Our study is also limited because the BSC intervention was modified and therefore not a fully-fledged loneliness intervention. Previous studies using the BSC program and other evidence-based online loneliness interventions show larger effects on loneliness with longer intervention and follow-up periods (Choi et al., 2012; Short et al., 2019). We also did not prompt participants to engage with or complete activities over the two weeks. Although the majority of individuals reported engaging in the tasks, a substantial proportion did not. Futhermore, we did not assess changes in social interaction at follow-up. Future research examining the effects of a social-based intervention on insecure object attachment and hoarding behaviors is warranted.

While both groups had similar levels of depression and social anxiety at baseline, we did not ask about or control for other treatments that participants were engaging in during the two weeks which may have affected loneliness and object attachment.

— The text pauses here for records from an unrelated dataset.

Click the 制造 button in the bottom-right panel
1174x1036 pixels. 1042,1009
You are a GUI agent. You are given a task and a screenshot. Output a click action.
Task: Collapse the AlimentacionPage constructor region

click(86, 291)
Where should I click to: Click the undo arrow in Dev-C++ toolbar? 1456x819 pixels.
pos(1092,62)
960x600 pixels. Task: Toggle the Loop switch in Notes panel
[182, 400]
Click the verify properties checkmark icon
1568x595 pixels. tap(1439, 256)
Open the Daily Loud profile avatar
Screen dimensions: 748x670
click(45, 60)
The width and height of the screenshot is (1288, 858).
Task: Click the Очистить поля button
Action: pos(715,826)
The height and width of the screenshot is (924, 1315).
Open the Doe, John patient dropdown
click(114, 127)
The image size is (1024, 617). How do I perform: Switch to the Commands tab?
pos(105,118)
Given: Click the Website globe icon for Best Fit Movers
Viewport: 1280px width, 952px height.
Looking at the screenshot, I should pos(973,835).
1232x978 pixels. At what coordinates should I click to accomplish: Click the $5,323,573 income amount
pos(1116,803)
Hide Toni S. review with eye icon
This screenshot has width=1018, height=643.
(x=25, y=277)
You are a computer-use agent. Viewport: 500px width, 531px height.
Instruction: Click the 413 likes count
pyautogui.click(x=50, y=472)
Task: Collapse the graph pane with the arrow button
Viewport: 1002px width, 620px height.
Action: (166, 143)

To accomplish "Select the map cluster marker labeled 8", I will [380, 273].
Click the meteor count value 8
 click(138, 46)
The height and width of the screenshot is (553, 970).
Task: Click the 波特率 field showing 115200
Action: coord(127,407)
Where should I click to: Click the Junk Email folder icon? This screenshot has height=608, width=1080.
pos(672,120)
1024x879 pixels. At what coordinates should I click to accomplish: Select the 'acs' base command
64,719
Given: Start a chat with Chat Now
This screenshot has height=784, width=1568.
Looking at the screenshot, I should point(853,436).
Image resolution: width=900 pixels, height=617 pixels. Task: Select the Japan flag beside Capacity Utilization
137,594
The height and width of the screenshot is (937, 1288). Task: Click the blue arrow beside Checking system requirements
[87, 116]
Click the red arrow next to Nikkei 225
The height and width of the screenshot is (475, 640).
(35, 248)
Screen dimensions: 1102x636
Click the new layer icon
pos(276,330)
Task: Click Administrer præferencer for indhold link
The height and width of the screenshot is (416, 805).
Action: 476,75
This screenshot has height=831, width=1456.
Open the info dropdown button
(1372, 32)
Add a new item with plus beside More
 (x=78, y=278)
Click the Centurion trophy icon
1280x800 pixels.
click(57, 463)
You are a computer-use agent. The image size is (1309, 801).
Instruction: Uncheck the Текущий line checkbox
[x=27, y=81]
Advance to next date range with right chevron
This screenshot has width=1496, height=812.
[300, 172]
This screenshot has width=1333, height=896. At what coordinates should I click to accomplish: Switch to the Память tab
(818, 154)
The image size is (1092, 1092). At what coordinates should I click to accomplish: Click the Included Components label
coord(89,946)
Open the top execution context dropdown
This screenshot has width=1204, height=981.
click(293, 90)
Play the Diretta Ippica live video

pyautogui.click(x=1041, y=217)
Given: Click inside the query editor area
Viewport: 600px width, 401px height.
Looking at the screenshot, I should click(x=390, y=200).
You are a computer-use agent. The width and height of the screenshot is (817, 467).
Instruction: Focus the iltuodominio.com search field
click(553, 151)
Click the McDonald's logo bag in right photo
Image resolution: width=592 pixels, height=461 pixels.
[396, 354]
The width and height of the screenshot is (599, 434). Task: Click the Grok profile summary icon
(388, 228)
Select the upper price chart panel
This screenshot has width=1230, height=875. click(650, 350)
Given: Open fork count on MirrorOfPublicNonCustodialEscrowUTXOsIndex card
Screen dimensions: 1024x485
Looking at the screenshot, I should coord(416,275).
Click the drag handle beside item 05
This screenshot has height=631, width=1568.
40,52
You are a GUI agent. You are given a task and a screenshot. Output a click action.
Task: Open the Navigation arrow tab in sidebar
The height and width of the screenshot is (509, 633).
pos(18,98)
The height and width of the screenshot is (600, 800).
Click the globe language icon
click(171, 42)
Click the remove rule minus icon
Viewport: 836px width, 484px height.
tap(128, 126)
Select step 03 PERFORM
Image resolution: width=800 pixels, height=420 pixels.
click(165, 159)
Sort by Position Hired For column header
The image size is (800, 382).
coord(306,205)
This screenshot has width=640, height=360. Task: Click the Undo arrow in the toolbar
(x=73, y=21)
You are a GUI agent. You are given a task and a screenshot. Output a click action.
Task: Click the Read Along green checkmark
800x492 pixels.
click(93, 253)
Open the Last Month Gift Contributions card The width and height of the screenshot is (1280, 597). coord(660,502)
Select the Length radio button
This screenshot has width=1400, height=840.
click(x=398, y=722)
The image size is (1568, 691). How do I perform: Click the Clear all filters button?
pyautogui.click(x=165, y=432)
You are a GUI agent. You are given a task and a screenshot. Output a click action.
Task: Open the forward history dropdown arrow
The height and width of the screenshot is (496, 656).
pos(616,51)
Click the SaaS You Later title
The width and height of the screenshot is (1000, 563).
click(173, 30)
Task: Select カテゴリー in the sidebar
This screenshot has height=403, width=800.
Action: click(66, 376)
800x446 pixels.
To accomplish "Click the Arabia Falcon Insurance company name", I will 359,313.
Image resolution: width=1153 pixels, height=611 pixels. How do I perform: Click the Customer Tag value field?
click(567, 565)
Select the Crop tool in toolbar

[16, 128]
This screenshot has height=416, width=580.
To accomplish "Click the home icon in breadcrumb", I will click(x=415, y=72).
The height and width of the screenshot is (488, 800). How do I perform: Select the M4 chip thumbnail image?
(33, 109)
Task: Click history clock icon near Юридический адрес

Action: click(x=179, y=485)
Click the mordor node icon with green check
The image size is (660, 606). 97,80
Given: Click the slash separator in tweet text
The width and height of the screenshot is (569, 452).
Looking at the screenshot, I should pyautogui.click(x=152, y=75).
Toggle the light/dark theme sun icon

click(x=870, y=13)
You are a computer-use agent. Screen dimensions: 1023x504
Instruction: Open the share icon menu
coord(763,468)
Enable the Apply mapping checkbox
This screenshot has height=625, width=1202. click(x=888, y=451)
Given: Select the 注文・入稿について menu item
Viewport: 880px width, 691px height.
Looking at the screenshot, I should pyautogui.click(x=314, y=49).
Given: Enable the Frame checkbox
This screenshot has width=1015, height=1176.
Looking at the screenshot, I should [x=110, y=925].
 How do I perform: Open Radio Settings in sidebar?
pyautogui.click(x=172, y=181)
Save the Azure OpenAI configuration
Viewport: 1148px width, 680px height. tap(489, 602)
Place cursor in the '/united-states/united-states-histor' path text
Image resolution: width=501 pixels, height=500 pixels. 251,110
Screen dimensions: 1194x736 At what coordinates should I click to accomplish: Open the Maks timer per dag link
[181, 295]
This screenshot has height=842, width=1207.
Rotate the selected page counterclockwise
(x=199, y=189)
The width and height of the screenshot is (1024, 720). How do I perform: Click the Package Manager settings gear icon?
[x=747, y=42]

We also recognize that we have restricted the testing of the compensatory process by focusing on loneliness. There are other factors that can result in unmet relatedness needs, such as insecure intepersonal attachment and interpersonal conflict. Perhaps improving these factors could also improve insecure object attachment. Further research to examine the role of other interpersonal factors is warranted.

Conclusions

Our study is the first to show that reducing loneliness leads to lower object attachment for a novel item in a high hoarding sample and that change in loneliness is associated with change in insecure object attachment. These findings are consistent with attachment theory and provide further evidence of the compensatory process. Although this study is a test of the compensatory process rather than an evaluation of an intervention for HD, we could also view this as a proof-of-concept pilot study given that the results showed that improving loneliness using a brief online intervention works in people with high hoarding symptoms. As there are many benefits to reducing loneliness such as improvements in quality of life, lower depression, and better physical health (Leigh-Hunt et al., 2017), addressing loneliness should be a priority in HD interventions. Therefore, in line with a process-based approach, we recommend that clinicians should assess loneliness in HD clients and tailor interventions to explore adaptive ways of meeting relatedness needs (Hayes et al., 2022).